▶ **Document text**
===
To determine plasma concentration measurements, seven whole-blood samples (10 mL each) were collected using EDTA tubes before dosing and then at 20, 40, 60, 90, 120, and 180 min after initiation of the first dose infusion of Cycle 1. The samples were immediately cooled in an ice bath and then centrifuged (3000 rpm, 4 °C, for 10 min) within 1 h from the last sampling time. After centrifugation, 4 mL of plasma from each sample was aliquoted into four microtubes (1 mL each), and 10 μL of 10 mg/mL tetrahydrouridine (THU) solution was added to each microtube. Microtubes were stored at −70 °C until plasma concentration assays.

As PD (toxicity) markers, PCs and ANCs were monitored at scheduled follow-up visits (weekly until Cycle 4 and biweekly thereafter). The procedures for obtaining PCs and ANCs followed the routine clinical practices for automated complete blood cell counts at Seoul St. Mary’s Hospital.

Plasma concentration measurements

Plasma samples were analyzed using liquid chromatography coupled with tandem mass spectrometry (API 4000, ABSciex, Canada) based upon a previously reported method [34]. The lower limit of quantification (LLOQ) was 0.5 ng/mL. The coefficients of correlation (r 2) were greater than 0.9975 in the range of 0.5–100 ng/mL decitabine, as determined by weighted linear regression (1/concentration). The precision (% coefficient of variation) and mean intra- and inter-day accuracies were below 11.57 % and 95.55–102 %, respectively.
===
▶ **Required tasks**
**A.** Check each statement against the decitabine methods text and answer yes or no, quoting the words of the text that decide it.
(i) Each whole-blood sample collected was 10 mL.
(ii) The plasma microtubes were stored at −20 °C.
(iii) The lower limit of quantification was 0.5 ng/mL.
**B.** Answer these questions from the decitabine methods text.
(i) At what speed, temperature and duration were the samples centrifuged?
(ii) How often were PCs and ANCs monitored after Cycle 4?
(iii) What instrument was used for liquid chromatography with tandem mass spectrometry?
**C.** Please carry on the decitabine methods text from the point where it stops.
===
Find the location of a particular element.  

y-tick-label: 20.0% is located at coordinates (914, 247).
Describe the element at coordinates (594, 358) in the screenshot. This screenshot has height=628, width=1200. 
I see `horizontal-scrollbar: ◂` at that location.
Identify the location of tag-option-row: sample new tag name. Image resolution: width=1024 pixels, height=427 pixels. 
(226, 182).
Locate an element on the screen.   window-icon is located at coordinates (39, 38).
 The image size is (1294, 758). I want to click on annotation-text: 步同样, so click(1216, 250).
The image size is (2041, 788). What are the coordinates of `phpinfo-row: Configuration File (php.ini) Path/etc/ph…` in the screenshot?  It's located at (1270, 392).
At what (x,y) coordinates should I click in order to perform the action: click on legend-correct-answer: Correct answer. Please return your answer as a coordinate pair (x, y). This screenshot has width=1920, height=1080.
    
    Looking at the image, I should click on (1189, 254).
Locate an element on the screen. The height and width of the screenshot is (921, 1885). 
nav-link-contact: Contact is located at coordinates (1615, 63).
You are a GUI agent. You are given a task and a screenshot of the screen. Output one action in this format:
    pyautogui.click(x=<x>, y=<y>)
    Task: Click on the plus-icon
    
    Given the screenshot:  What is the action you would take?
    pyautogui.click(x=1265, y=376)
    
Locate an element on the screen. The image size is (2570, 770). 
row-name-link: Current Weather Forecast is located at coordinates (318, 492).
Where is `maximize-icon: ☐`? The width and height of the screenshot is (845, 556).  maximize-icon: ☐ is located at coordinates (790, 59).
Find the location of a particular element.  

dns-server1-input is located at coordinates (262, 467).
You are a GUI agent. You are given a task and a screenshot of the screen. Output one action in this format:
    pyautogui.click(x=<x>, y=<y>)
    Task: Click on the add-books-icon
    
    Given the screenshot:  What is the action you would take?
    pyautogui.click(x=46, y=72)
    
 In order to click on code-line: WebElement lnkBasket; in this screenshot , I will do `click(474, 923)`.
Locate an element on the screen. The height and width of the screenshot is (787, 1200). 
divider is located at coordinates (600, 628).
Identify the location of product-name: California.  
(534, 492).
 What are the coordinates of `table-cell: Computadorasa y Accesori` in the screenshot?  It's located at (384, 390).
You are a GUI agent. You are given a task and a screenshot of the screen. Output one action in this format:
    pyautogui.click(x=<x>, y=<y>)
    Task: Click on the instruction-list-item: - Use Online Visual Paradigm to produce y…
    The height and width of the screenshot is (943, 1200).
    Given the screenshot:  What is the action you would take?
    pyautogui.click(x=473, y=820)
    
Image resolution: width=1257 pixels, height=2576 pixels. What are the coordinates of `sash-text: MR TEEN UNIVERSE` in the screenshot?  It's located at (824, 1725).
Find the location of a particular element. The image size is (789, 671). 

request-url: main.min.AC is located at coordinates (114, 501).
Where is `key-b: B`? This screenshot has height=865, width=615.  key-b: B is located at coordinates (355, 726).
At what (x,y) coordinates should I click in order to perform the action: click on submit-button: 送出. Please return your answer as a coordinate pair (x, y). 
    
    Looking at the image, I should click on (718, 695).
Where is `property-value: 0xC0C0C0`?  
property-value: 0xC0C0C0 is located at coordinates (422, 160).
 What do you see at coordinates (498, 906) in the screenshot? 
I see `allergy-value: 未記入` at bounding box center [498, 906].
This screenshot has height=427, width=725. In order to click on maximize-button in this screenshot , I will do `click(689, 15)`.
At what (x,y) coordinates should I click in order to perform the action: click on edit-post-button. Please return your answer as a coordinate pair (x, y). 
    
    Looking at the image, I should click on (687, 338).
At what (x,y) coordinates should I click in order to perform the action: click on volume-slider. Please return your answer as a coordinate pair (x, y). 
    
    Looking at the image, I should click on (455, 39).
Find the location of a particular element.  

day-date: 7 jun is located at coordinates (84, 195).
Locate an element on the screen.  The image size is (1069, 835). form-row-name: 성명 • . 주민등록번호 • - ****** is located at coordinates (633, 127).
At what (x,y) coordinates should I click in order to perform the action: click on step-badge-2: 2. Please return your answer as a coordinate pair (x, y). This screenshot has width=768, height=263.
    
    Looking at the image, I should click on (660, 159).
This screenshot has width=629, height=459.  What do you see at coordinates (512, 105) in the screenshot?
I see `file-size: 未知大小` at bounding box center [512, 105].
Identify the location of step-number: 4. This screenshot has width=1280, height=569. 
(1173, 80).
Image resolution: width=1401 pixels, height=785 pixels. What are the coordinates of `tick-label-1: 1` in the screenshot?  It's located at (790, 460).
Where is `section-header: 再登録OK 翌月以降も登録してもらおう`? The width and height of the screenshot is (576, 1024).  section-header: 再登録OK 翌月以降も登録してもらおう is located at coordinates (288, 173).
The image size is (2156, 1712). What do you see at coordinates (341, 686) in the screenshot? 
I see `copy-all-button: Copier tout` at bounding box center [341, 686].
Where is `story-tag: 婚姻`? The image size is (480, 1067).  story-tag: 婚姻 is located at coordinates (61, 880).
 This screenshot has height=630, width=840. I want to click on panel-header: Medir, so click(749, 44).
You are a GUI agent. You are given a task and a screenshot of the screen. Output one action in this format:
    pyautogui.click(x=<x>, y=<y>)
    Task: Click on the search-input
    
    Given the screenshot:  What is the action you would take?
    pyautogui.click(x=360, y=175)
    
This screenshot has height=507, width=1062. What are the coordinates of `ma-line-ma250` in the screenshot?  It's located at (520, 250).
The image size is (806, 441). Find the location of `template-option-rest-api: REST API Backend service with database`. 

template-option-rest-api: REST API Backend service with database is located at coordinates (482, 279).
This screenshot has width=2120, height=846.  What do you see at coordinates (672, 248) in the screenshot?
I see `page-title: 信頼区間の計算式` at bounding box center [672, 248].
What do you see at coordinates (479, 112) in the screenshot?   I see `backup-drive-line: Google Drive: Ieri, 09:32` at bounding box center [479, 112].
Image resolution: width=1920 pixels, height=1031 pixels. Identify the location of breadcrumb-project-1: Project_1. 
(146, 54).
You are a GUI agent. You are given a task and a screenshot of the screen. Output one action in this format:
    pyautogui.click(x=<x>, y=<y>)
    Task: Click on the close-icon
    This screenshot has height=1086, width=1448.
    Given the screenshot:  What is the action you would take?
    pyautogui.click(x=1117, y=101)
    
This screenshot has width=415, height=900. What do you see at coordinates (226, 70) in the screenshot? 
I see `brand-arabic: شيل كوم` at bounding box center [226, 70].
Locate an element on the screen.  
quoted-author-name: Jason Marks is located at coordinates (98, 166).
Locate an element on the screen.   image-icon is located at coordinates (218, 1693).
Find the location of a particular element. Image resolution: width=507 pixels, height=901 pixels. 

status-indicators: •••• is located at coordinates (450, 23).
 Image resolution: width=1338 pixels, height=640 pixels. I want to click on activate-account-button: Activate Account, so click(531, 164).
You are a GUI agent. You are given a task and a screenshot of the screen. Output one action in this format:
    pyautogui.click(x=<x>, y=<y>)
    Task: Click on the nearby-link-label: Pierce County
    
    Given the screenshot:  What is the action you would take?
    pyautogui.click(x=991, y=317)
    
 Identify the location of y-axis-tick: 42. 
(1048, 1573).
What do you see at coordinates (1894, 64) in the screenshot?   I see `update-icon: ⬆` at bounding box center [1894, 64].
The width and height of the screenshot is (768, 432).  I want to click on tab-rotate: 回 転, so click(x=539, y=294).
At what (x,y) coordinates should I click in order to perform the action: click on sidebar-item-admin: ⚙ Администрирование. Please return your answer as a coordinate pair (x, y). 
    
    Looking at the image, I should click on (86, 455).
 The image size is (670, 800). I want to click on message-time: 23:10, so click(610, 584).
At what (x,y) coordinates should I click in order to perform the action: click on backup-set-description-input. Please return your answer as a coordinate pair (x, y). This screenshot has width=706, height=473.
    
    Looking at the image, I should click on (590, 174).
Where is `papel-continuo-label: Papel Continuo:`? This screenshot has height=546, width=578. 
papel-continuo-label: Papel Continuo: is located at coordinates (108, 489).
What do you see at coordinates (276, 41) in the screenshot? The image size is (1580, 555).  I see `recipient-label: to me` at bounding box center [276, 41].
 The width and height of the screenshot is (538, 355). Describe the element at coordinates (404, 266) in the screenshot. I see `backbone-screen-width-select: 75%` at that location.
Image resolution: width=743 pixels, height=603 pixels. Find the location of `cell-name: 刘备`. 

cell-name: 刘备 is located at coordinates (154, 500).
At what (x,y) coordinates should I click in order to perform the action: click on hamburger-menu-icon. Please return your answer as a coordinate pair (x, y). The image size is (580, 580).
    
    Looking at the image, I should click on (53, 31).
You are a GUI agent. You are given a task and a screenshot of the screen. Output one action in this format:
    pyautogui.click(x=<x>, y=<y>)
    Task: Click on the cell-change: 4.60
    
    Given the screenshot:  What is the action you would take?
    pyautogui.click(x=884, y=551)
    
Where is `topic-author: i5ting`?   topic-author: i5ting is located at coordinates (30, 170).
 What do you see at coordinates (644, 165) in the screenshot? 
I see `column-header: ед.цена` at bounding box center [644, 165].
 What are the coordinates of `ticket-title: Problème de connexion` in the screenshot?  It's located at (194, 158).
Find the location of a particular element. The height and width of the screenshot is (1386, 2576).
===
▶ **Numbered answers**
**A.**
(i) Yes: "seven whole-blood samples (10 mL each)"
(ii) No: "Microtubes were stored at −70 °C until plasma concentration assays."
(iii) Yes: "The lower limit of quantification (LLOQ) was 0.5 ng/mL."

**B.**
(i) 3000 rpm, 4 °C, for 10 min
(ii) Biweekly
(iii) API 4000, ABSciex, Canada

**C.**
PK-PD modeling and simulation

A mixed-effect analysis was performed using NONMEM (ver. 7.2, Icon Development Solution, Ellicott City, MD, USA). During the early phase of this study (e.g., IDT for cohort 1 and CDE for cohort 2), during which sufficient PD data to build a robust model were unavailable, we adopted the PD model proposed by Wallin et al. (2009) [33]. This model was used in conjunction with the one-compartment, first-order elimination PK model to build the initial PK-PD model. Therefore, only the values of the PK-PD parameters for each individual were estimated at this step. Then, as data accumulated, we performed additional modeling to find a better PK-PD model structure that optimally fits the data. Multi-compartment PK models, in addition to PD structures such as baseline cell count increase, were tested in the modeling process.

Random effects were also taken into consideration. The structure to describe the residual error, which refers to the deviation of each observation from the value predicted by the PK-PD model, was initially applied to both IDT and CDE procedures as follows:

$$ {\mathrm{DV}}_{ij}={\mathrm{IPRED}}_{ij}\cdot \left(1+{\varepsilon}_{\mathrm{prop},ij}\right)+{\varepsilon}_{\mathrm{add},ij} $$

where DV ij is the jth measured concentration or blood cell count in the ith individual, IPRED ij is the model-predicted value for the corresponding observation (DV ij ), and ε prop,ij and ε add,ij are the residual variabilities with means of 0 and variances of σ prop 2 and σ add 2, respectively. For the CDE step, BSV (η i ) of each PK and PD parameter was tested as follows:

$$ {P}_{ij}={TVP}_j\cdot \exp \left({\eta}_i\right) $$

where P ij is the jth model parameter in the ith individual and TVP j is the typical value of the jth model parameter. The BSV for each parameter was assumed to follow a normal distribution, with a mean of 0 and differing values of variance (described using the symbol ω i 2).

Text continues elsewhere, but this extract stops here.